A man in New Jersey has died of a deadly infectious disease from the same part of the world the Ebola virus originated.
Lassa fever was named after a town in Nigeria where Western doctors first identified the illness in 1969. The disease, spread by rodent excrement and contact with an infected person’s bodily fluids — but not casual contact — can merely cause fever, but serious cases bring “hemorrhaging (in gums, eyes, or nose, as examples), respiratory distress, repeated vomiting, facial swelling, pain in the chest, back, and abdomen, and shock,” as the Centers for Disease Control and Prevention explained. Death from multi-organ failure can come two weeks after symptoms appear.
“In rare cases it can be transmitted from person to person through direct contact with a sick person’s blood or bodily fluids, through mucous membrane, or through sexual contact,” the CDC said in an announcement Monday. “The virus is not transmitted through casual contact, and patients are not believed to be infectious before the onset of symptoms.”
The New Jersey man, who was not identified by health officials, returned from Liberia — epicenter of the recent Ebola epidemic — to New York City’s John F. Kennedy International Airport on May 17, as the Associated Press reported. He did not have a fever when he left Africa; he “did not report symptoms such as diarrhea, vomiting, or bleeding during the flight,” the CDC said.
On May 18, the patient was admitted to a New Jersey hospital that has not been identified “with symptoms of a sore throat, fever and tiredness,” the CDC said. Asked about his travel history, he did not say he had traveled to West Africa. After being discharged, he returned to the hospital on May 21 and “was transferred to a treatment center prepared to treat viral hemorrhagic fevers.” He tested positive for Lassa and died in “appropriate isolation,” according to the agency.
The CDC said Lassa is “less likely to be fatal than Ebola (approximately 1% case fatality rate for Lassa vs. approximately 70% case fatality rate for Ebola without treatment) and less likely to be spread from person to person.”
The situation recalled the Ebola case of Thomas Eric Duncan, a Liberian man, who died of the disease after being discharged from and readmitted to a Dallas hospital, where he infected two nurses.
The CDC will track down those who flew near the unnamed Lassa victim on a plane from Morocco to New York, health workers who treated him and others who had contact with him “as a precaution,” as the AP put it.
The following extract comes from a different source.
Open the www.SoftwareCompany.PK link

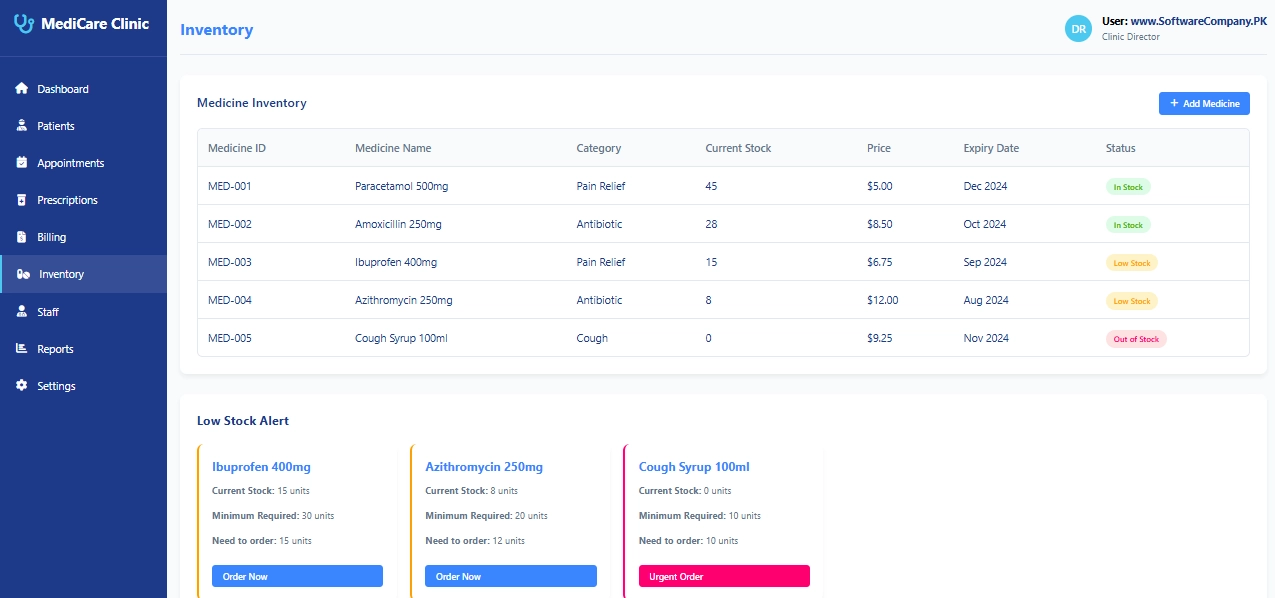coord(1200,20)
Such contacts will be monitored for 21 days.
Indeed, the CDC said recent successes at containing Ebola in the United States showed that Lassa is manageable.
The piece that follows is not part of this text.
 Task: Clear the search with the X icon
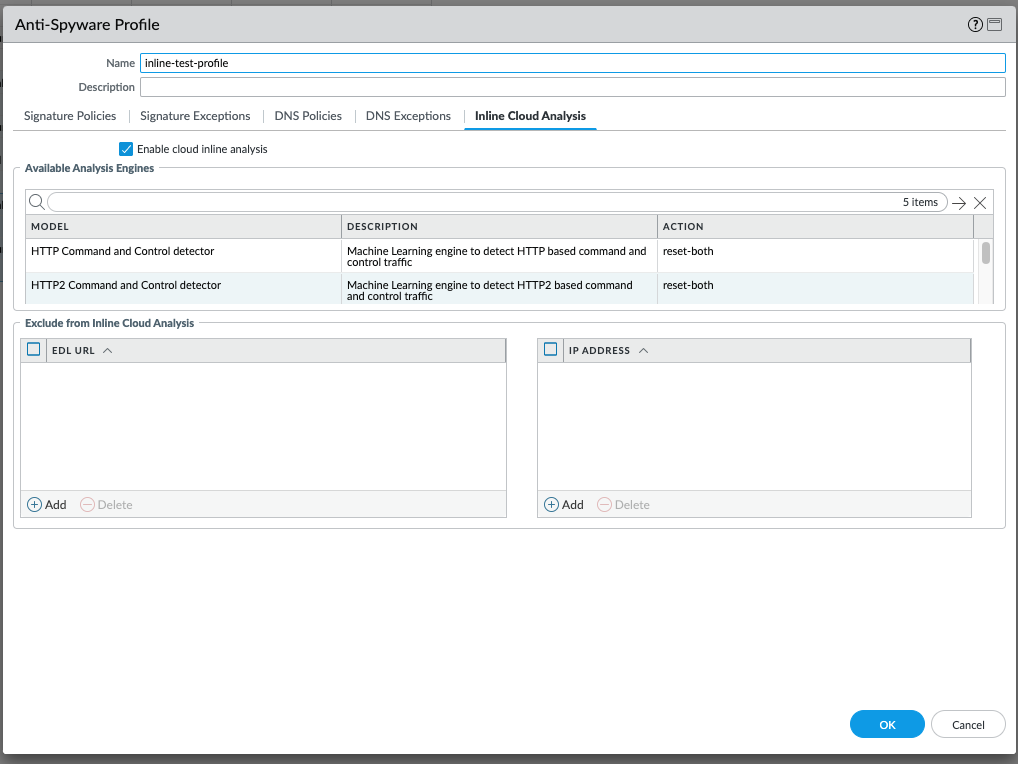tap(980, 203)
“We expect to see Lassa fever and other infections like this,” Tom Frieden, the CDC’s director, told the Associated Press. “Because of Ebola, we’re now better prepared to deal with it.”
As Ebola threatened to spread through the United States last year, some called for Frieden to resign.
Lassa kills up to 5,000 people per year in West Africa of about “100,000 to 300,000” affected, as the CDC put it; the last case in the United States was seen in Minnesota last year.